Cancer health literacy (CHLT-11-DKspa) scores by predicted class (N = 500)

Scores on the CHLT-11-DKspa could be used to categorize the CHL of Spanish-speaking patients (Fig. 2): those with CHLT-11-DKspa total scores between 0 and 2 could be considered in the LOW class, 5–6 scores in the MEDIUM class, and 9–11 scores in the HIGH class. Being conservative, we recommend classifying in the lower category those patients in-between two classes, that is, 3–4 scores in the LOW and 7–8 scores in the MEDIUM class.

Important limitations of this study need to be considered. First, the CHLT-30-DKspa is a new tool that was validated in a pilot project conducted among Spanish-speaking Latinos and includes 30 items that measure prose, document, and quantitative literacy [25]. Considering that only 11 items demonstrated utility for classifying individuals with HIGH and LOW levels of CHL; including additional items might improve the tool and its ability to discriminate between literacy levels. Second, although LCA results suggested a three-class model; the fact that no item was able to clearly identify and classify individuals with MEDIUM cancer health literacy levels suggests that a third class was not empirically supported.
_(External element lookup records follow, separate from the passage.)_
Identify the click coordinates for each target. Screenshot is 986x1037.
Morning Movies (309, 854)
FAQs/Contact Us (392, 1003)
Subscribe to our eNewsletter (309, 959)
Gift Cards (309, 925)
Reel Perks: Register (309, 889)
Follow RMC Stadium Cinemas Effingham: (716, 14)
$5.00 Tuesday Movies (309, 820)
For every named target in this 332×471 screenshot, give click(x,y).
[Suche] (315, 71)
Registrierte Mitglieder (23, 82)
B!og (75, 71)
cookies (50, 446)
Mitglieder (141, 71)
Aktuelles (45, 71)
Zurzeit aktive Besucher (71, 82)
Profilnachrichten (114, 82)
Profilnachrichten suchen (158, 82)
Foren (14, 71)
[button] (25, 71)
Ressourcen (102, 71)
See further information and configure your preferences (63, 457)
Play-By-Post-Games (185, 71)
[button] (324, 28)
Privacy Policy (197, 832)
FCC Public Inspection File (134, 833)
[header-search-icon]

Conclusions and Recommendations

In conclusion, we were able to identify an 11-item short-form measure, the CHLT-11-DKspa, which can be used in clinical practice to differentiate between Spanish-speaking Latinos with high and low levels of CHL. This measure could help identify a subset of patients who may require health-related instructions in oral or video, rather than written formats and literacy improvement interventions. Although the CHLT-30-DKspa can be used to measure a Spanish-speaking individual’s CHL, no single item performed well enough to identify and classify, in a statistically rigorous way, individuals with HIGH, MEDIUM, and LOW cancer health literacy levels. Most likely, this is due to the comprehensive set of skills that make up CHL that cannot be captured by a single item measure. As stated in the Institute of Medicine’s report, “If there are no data, there is no problem. If there is no problem, there is no action” [14, p93]. Although health literacy can seem invisible (latent), it is present among patients seeking care, affects patients’ understanding and compliance to treatments, and is becoming increasingly critical to assess in the context of the growing complexity of health care services provided by organizations [26].